The first thing you notice about the spinner assembly is the thick, imposing looking bar that holds the assembly in place. While I've mentioned spinners being built like a tank before, this one definitely takes the crown. I wouldn't be surprised if it was bulletproof.
The spinner is Treyonics' own design, with some parts from Oscar Controls. The spinner uses a low-profile rubber-covered plastic knob, which has a handy "dimple" on top for spins.
The new bearing system is very smooth and quiet, and a quick spin test yielded a very impressive spin time well over two minutes! There was no wobble at all with this new spinner design. The "weight" of the spinner felt just about right, as well, not too heavy or too light. I gave it a spin with a game of Tempest and it felt great.
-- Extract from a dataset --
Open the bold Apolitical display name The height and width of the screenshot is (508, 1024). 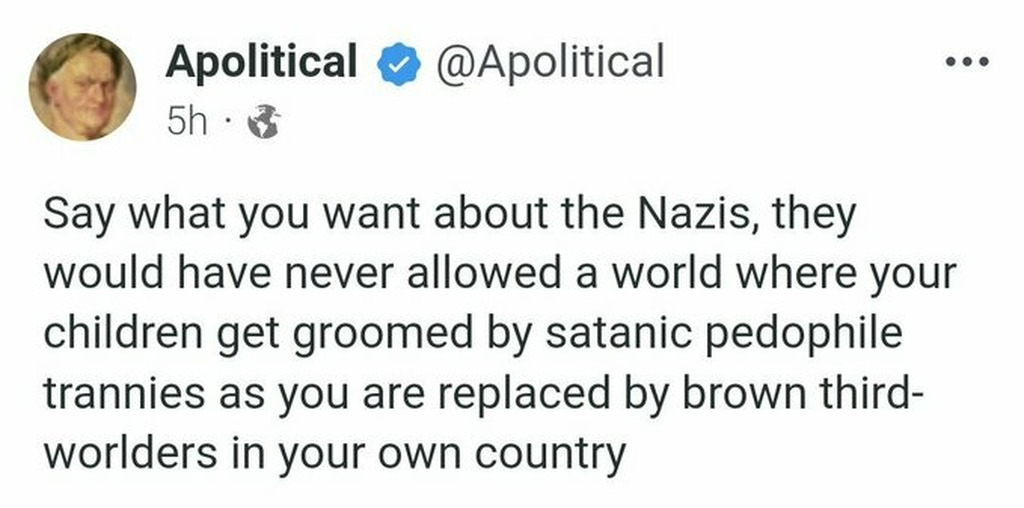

Here are my scores for the new Treyonics spinner if it had been part of the Spinner Roundup (please note that I didn't get the chance to test the backspin level or ease of installation):
* With Optional Sleeve Bearing Installed
The design refinements continue down to the bottom of the Centurion, which is covered by a unique plexiglass bottom panel. This gives it a unique "glass bottom boat" aspect which is actually very cool. Need to see if a wire's loose? Just flip over the controller!
Flipping over the Centurion reveals a very clean, professional wiring job. The wiring is well routed, with good bundling throughout. It's very well done. A nice touch is that each button has a hand-written label nearby indicating its assigned function.
Treyonics grounds all the switches via a terminal strip, with "daisy-chained" connectors on each set of buttons and each joystick. This is a unique technique which differs from SlikStik and Ultimarc’s “daisy-chained” ground connectors for all of their ground connections.
As with the Devastator II, everything in the Centurion is controlled by Ultimarc’s MiniPAC, an “all-in-one” encoder that handles keyboard, spinner, and trackball encoding in one tiny unit. This allows the Centurion to interface with just a single USB cable.
One thing to remember with using the MiniPAC is that it can control both the spinner or trackball, but not both at the same time – if you start using the spinner, the MiniPAC disables the trackball. To switch between using the trackball and spinner controllers, you need to wait about 5 seconds. Which ever controller is used next becomes active, while the other controller is deactivated.
This activation/deactivation of controls can obviously cause some confusion, but in some ways it can be a positive thing: for example, accidentally bumping the trackball during a spinner game won’t cause any control problems, or vice versa. The MiniPAC does simplify a lot about the internal design, and once again, kudos to Treyonics.
Treyonics has obviously been working very hard at refining and improving their controllers, and their devotion certainly shows. I am very impressed with the improvements in design and implementation, and the Centurion is a great controller. Even the new logo plate is improved!
Treyonics offers many customization options, from button colors to joystick configuration. While it's not online yet, an online "Configurator" for picking custom colors and joystick configurations will soon be available, similar to the one currently available for the Devastator II. You will get definitely get personalized attention from Treyonics.
The Treyonics Centurion is an excellent controller. My only gripes are minor style issues that are more a matter of personal taste than any functional issues. For $450, this is a good value for a solid, well thought-out MAME controller. Recommended by RetroBlast.